Relevant reading: Explainer Journalism – New Literacy Project and How journalists can create better explainers
First deadline: You should spend the second half of class today brainstorming with your partner and begin drafting the pitch due next week. You and your partner should develop a one-page story pitch and submit it by Wednesday, February 22. It should an overview of the issue, some basic facts and an explanation for why this story is important and compelling to your audience. Outline what you hope to discover and a plan for reporting that includes potential sources or datasets you could pursue. Begin to consider what form it might take (do you want to produce a video? charts and maps? an interactive quiz? a photo essay? some combination?) This pitch doesn’t commit you to produce everything you outline, it’s merely a starting point and guide for the next few weeks.
Subsequent deadlines: Each week between now and March 15, I will ask you to complete an aspect of the midterm or to refine or rework what you’ve already produced. Additional details and deadlines forthcoming.
Final deadline and expectations: Your midterm project will be due by the end of the day on Wednesday, March 15. Absolutely no late submissions.
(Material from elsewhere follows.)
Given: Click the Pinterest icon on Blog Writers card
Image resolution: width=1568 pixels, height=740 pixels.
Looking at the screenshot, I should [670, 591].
You’ll be expected to present your story and answer questions in a group critique on March 16. You should approach this project as if it were going to be published and the caliber of work should be strong enough that you could pitch it to a real-world publication.
Midterm Project Collaborators:
- Katherine Claire Badala (KC) and Ritika Karnik
- Penelope Eaton and Chloe Richman
- Tzu Yun Lu (Jennifer) and Taylor Kugler
- Allison Griffin and Tyler Elmore
Weekly Critique:
Select one of the stories below to critique — focus on the use of data and visualization as a storytelling device.
- Watch How The Measles Outbreak Spreads When Kids Get Vaccinated — And When They Don’t
- Next to Die
- 100 years of hurricanes hitting and missing Florida, visualized
- The Two Americas of 2016
- Gun Deaths In America
- This is every active satellite orbiting earth
- Mapping Segregation
- Hip-Hop Is Turning On Donald Trump
Before next class, submit a critique that generally answers the following questions about each piece (fewer than 300 words).
- Substance: What story was this visualization attempting to tell? Was it successful? What was the source of the data and do you consider it trustworthy?
- Form: What decisions did the authors make about what data to show, and were they clear and effective? Did the charts, maps or other forms of visualization aid or deminish your understanding? Could you imagine other ways to show the data? Compare the experience on a desktop or laptop computer and a phone and highlight any differences and explain if one version was stronger.
Deadline: Submit your critiques on Canvas by midnight on Wednesday, February 22.